## Ausgangstext
Außerordentlich war die Zahl der Schlangen und Würmer auf der Insel Reichenau, als der heilige Pirmin sie im Jahre 724 betrat. In der Biografie des Wanderbischofs, die im 9. Jahrhundert geschrieben wurde, ist zu lesen, dass bei seiner Ankunft „jene schreckliche Brut“ kriechend und schleichend den Weg ins tiefe Wasser suchte. Weiter hält die „Vita Pirminii“ fest: „Drei Tage und Nächte war die ganze Oberfläche des Sees bedeckt von einer erstaunlichen Menge grässlicher Schlangen.“ Aber dann wurde es besser. Denn statt der Schlangen, die hier als Sinnbild allen Übels gedeutet werden können, zog auf der Insel der Glaube ein.
Das Skriptorium der Benediktiner
Das ist der legendäre Ursprung der Klosterinsel – und nicht zuletzt seiner fulminanten Literaturgeschichte. Denn eine Weile galt das Skriptorium der Benediktiner von der Reichenau als erste Adresse weit und breit. Wer es sich leisten konnte, der gab hier jene Bücher in Auftrag, die er zum Lobe Gottes und zur Demonstration seiner Macht begehrte. Weil die Arbeit an diesen Werken extrem aufwendig war, immerhin Handarbeit von der Umwandlung der Tierfelle in Pergamentseiten bis zum letzten feinen Federkielstrich, kamen als Kunden vor allem die Spitzen von Kirche und Reich in Frage.
Nun präsentiert die Ausstellung „Welterbe des Mittelalters – 1300 Jahre Klosterinsel Reichenau“ die erlesene Pracht und den buchstäblichen Glanz aus alter Zeit: Bücher, Büsten und Bildnisse, Goldbeschlag und Purpurfarbe. Dabei handelt es sich um Baden-Württembergs Große Landesausstellung, die vom Badischen Landesmuseum in Karlsruhe realisiert wurde und im Archäologischen Landesmuseum in Konstanz zu sehen ist.

## Arbeitsanweisung
In welchem Museum ist die Ausstellung laut Ausgangstext zu sehen? Die Daten stehen für sich und gehören nicht zum Ausgangstext.

## Gesammelte Daten

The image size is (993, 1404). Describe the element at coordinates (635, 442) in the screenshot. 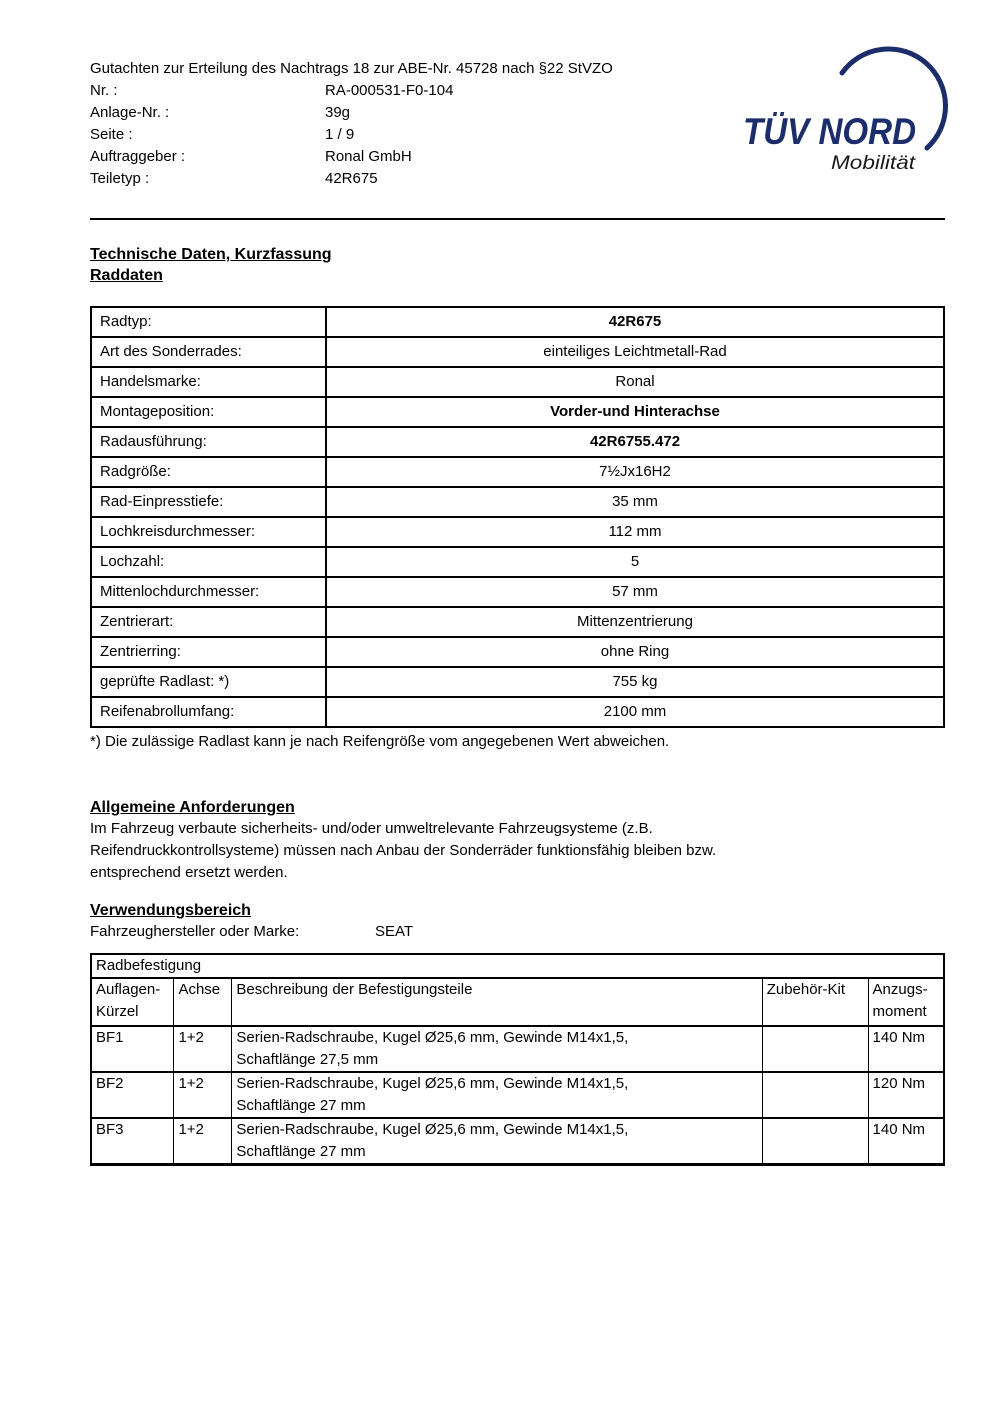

## Schriftliche Antwort
Im Archäologischen Landesmuseum in Konstanz.